Where Greed Hides

We’ve been talking about the spiritual disciplines at church.
Last week, the conversation was about generosity.
This week, it was about greed.

And I haven’t been able to stop thinking about how the two aren’t always as separate as we like to think.

Because greed doesn’t always look like hoarding money or climbing some corporate ladder.
Sometimes it looks like holding back in quieter ways —
the kind we justify.

Like struggling to give our time.
Or hesitating to offer encouragement.
Or keeping our prayers to ourselves because we don’t want to say the wrong thing.

We tell ourselves it’s not greed.
It’s busyness.
Or insecurity.
Or boundaries.

But what if it’s more than that?
What if greed is anything that keeps us from living open-handed —
with our time, our words, our presence, our resources?

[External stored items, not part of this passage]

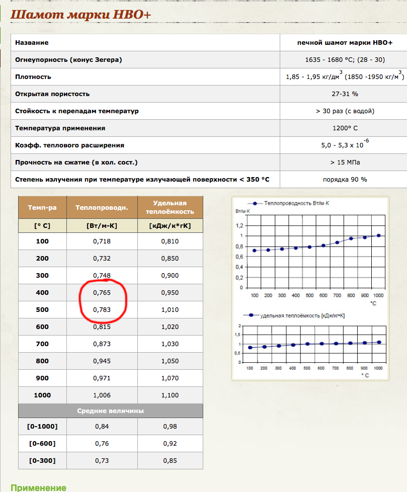Click the "1200° C" application temperature value

345,128
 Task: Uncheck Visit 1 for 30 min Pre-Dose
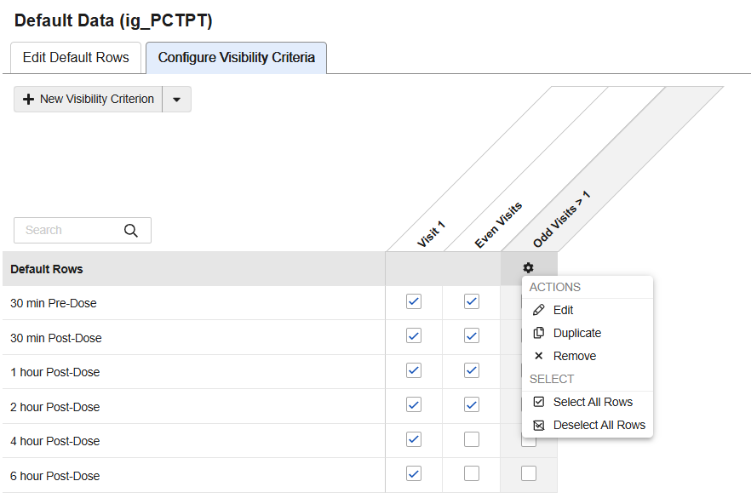(414, 301)
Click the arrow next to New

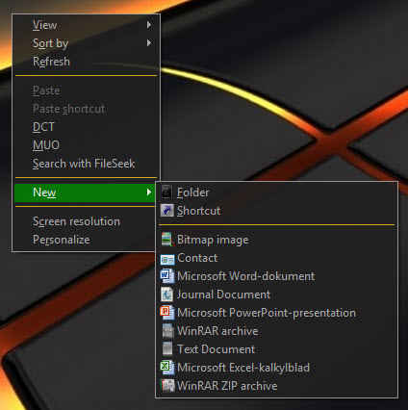[149, 192]
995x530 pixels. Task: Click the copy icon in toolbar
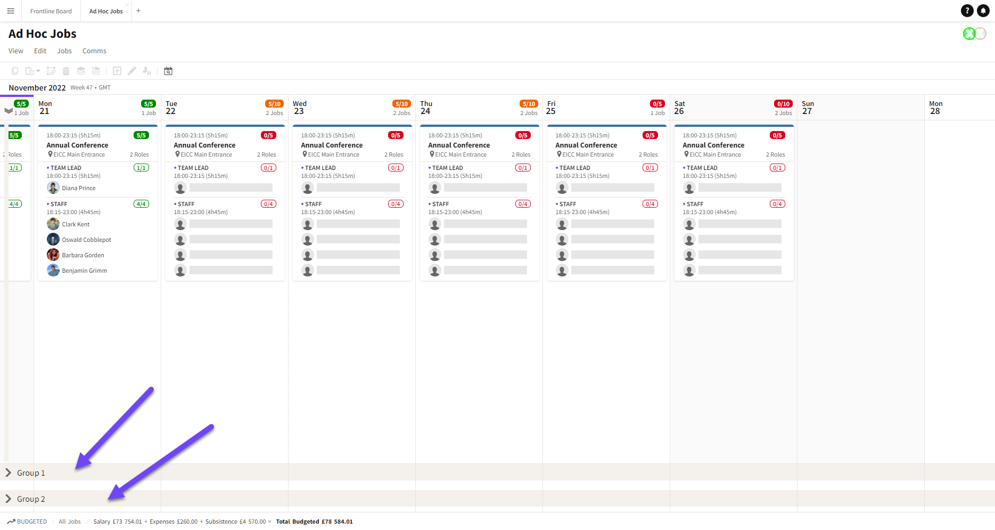15,71
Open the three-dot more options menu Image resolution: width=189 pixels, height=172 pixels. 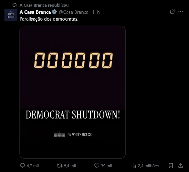(181, 12)

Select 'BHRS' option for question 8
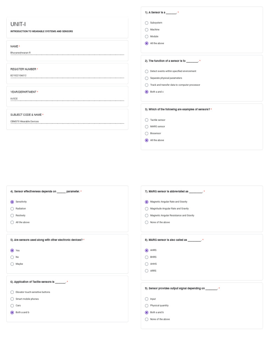coord(147,257)
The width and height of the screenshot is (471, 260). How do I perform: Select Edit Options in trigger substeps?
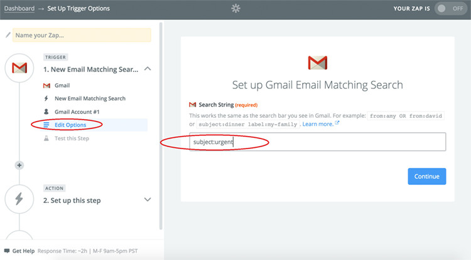pos(70,125)
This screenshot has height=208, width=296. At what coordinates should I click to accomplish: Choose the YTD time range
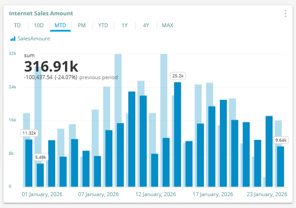pyautogui.click(x=103, y=25)
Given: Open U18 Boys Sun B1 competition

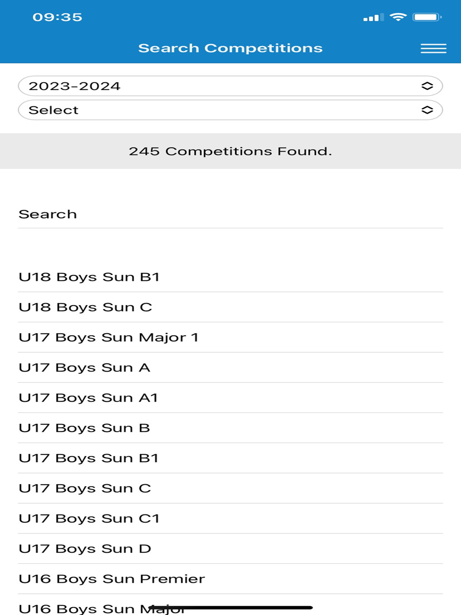Looking at the screenshot, I should click(x=89, y=277).
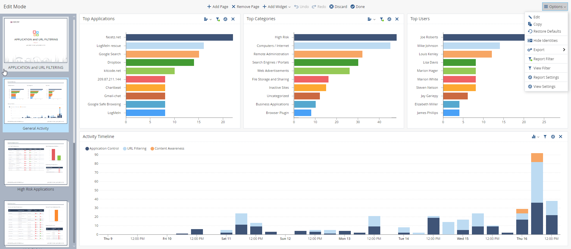571x249 pixels.
Task: Click Done to finish editing
Action: click(x=357, y=7)
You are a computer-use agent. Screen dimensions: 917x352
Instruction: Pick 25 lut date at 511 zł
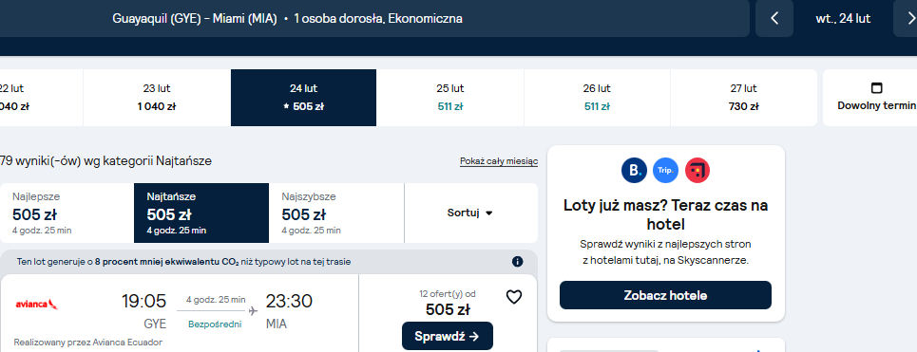coord(450,98)
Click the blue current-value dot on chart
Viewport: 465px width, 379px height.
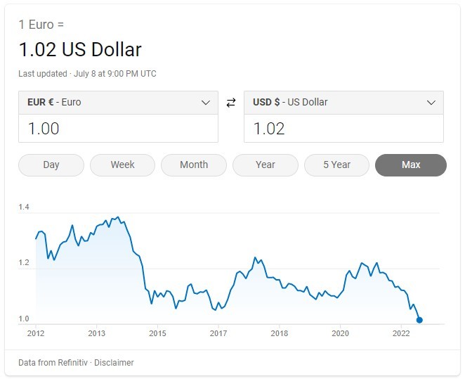pyautogui.click(x=419, y=320)
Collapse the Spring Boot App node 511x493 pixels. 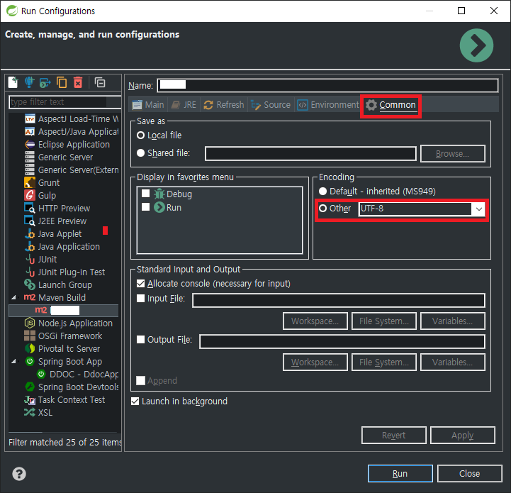point(15,362)
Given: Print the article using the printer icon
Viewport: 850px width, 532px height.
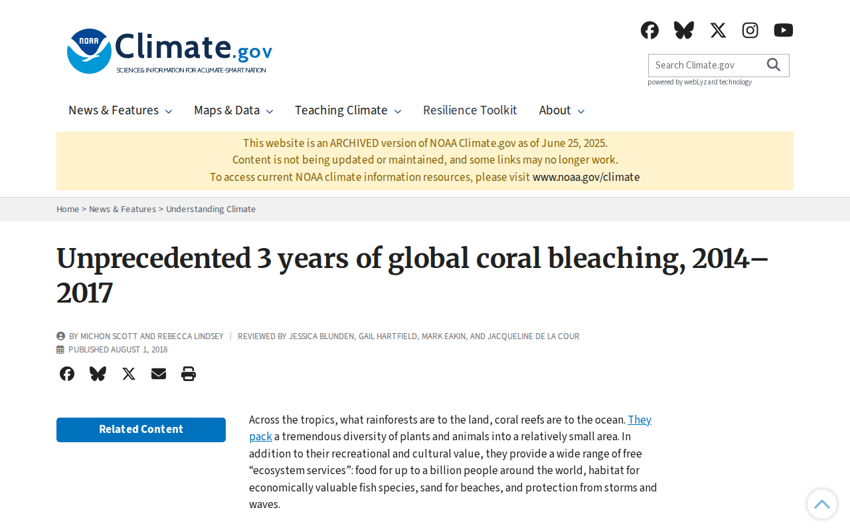Looking at the screenshot, I should tap(189, 374).
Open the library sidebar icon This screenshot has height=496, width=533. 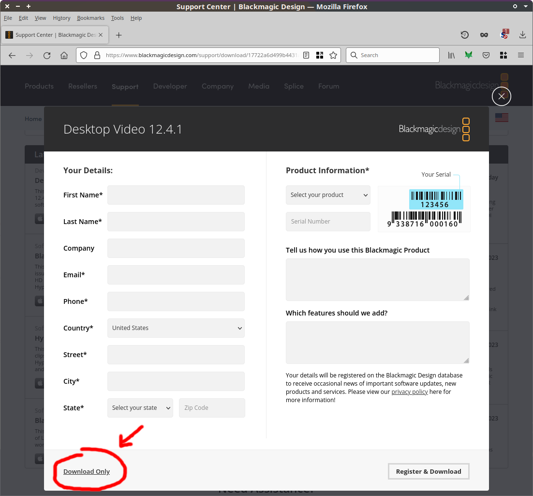tap(451, 55)
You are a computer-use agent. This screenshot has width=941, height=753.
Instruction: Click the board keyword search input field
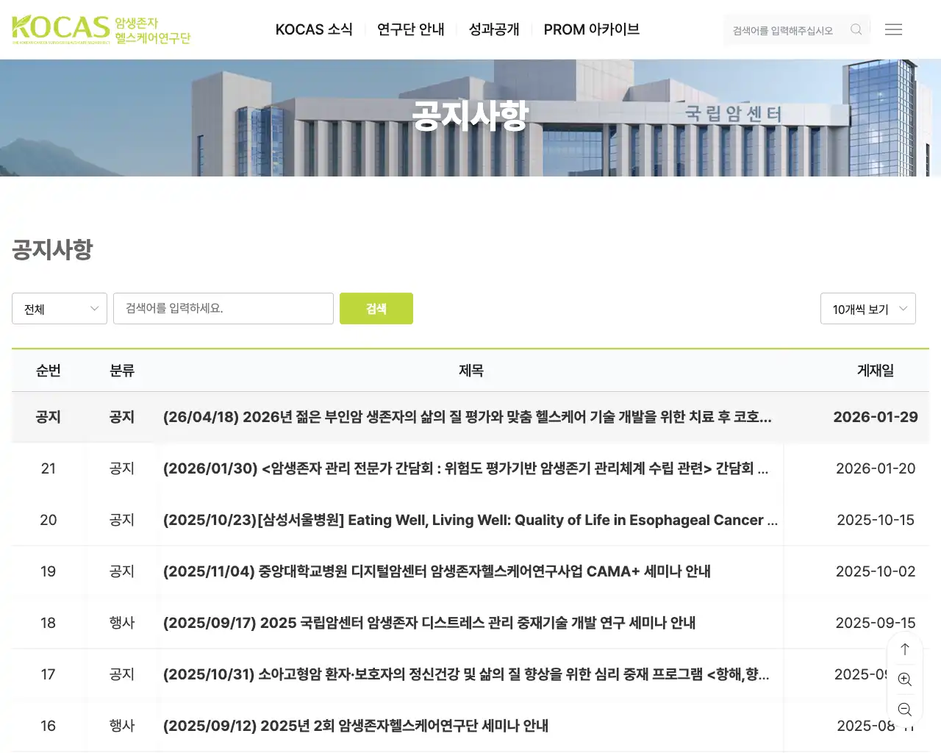223,308
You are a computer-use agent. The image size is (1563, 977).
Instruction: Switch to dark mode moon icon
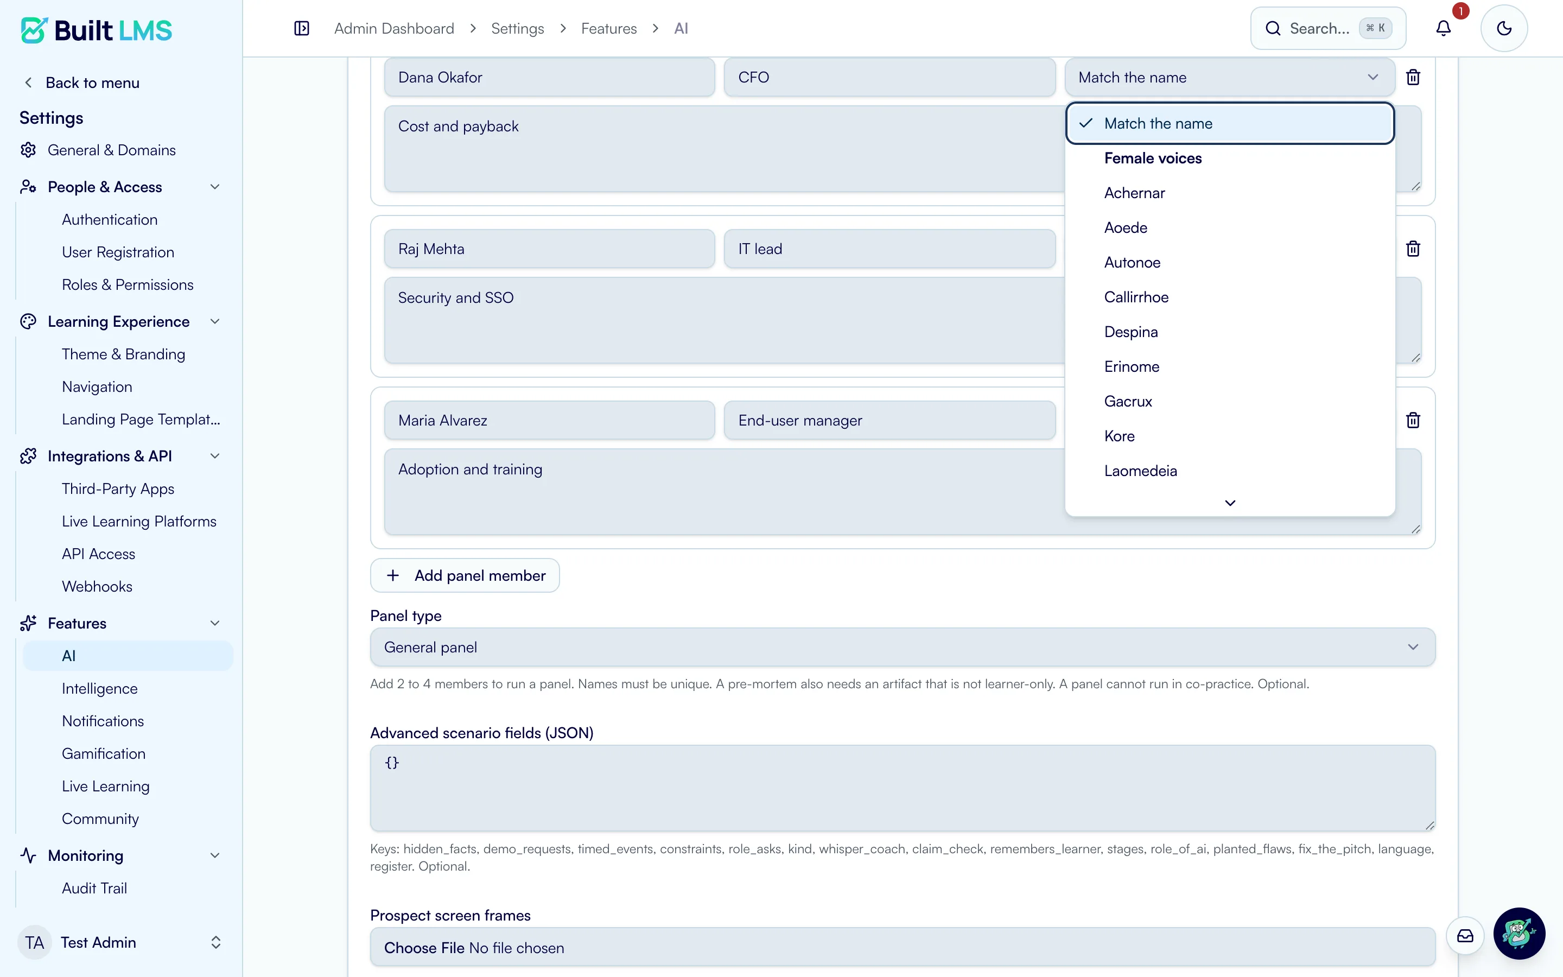[1504, 28]
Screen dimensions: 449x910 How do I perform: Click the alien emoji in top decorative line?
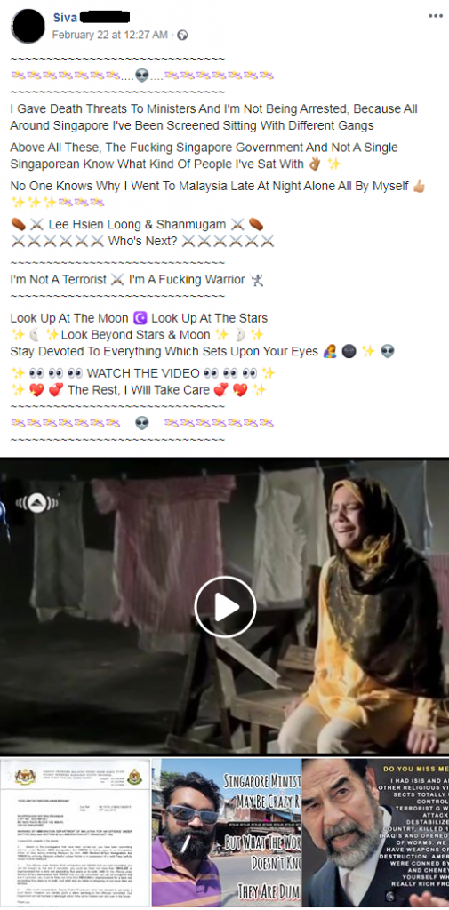pos(141,76)
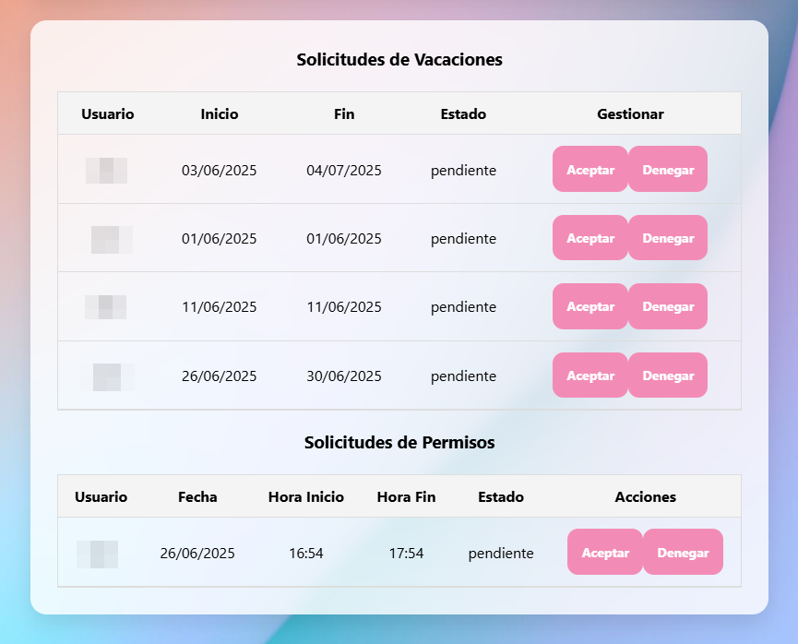
Task: Select the Fin column header
Action: 344,114
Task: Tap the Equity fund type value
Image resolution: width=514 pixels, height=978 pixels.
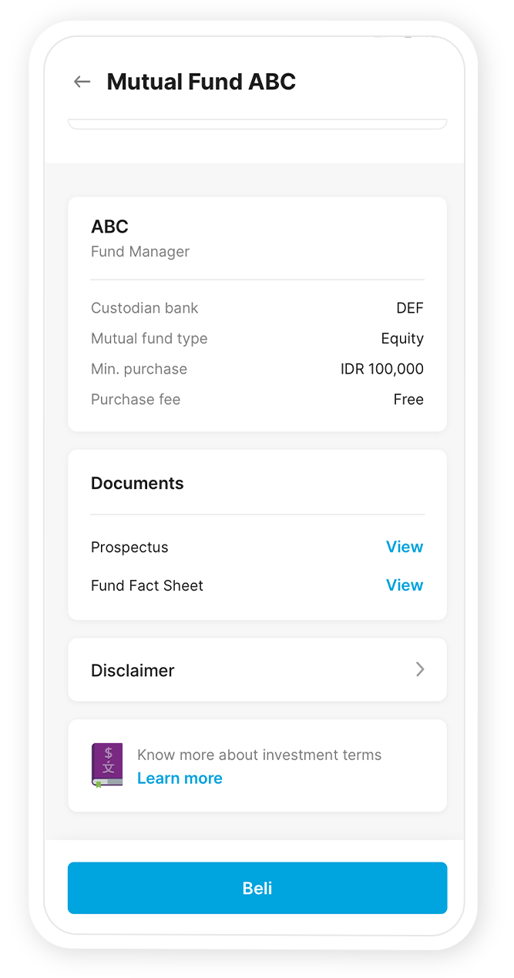Action: pyautogui.click(x=402, y=339)
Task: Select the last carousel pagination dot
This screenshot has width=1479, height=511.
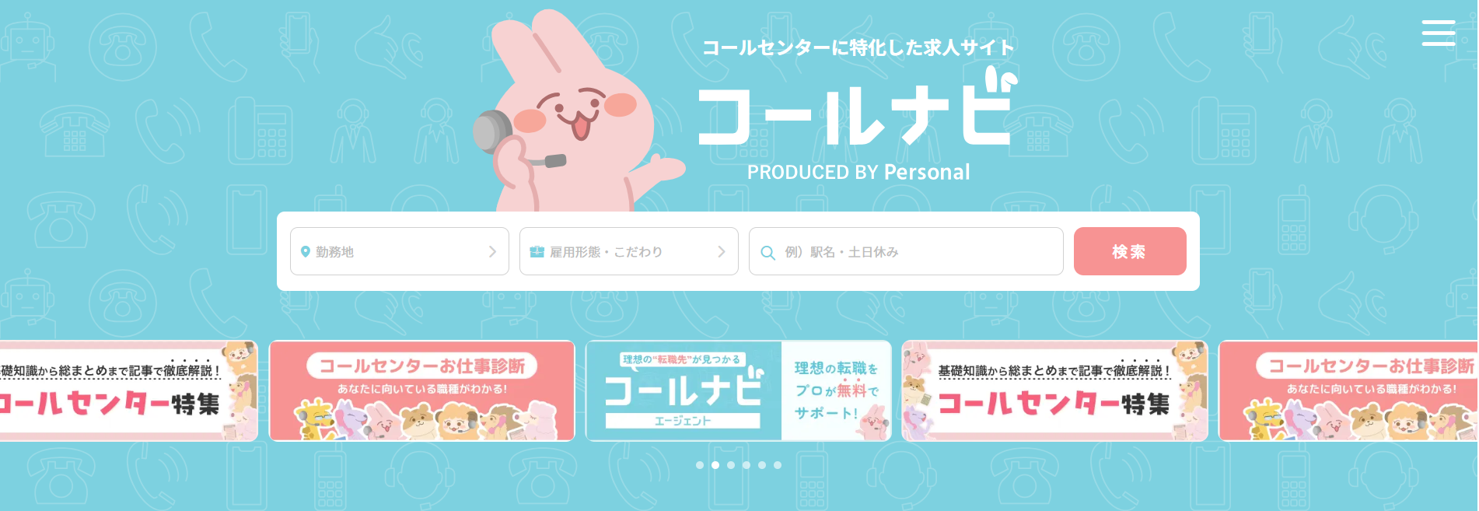Action: point(778,465)
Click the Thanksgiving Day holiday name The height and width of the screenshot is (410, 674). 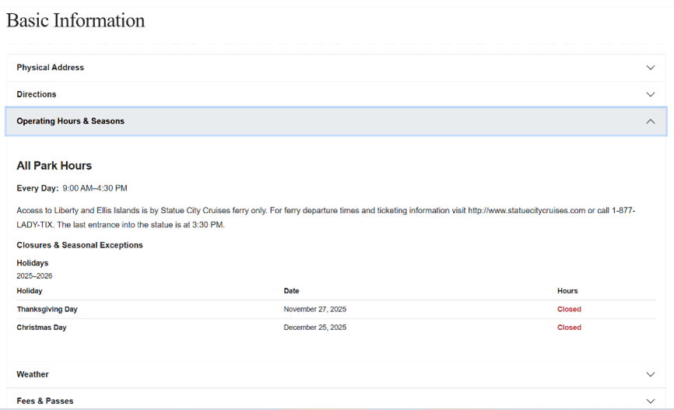47,309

I’m realizing that greed hides in the small things.
In the moments when I pull back instead of lean in.
When I protect my own comfort instead of offering someone else mine.
When I talk myself out of giving because I don’t have “enough” — time, energy, words, wisdom.

But the truth is, if God asked me to give it,
He’s already given me enough to do it.

So maybe the better question isn’t “Am I generous?”
Maybe it’s: Where am I still holding back?
And why?


“Each of you should give what you have decided in your heart to give, not reluctantly or under compulsion, for God loves a cheerful giver.”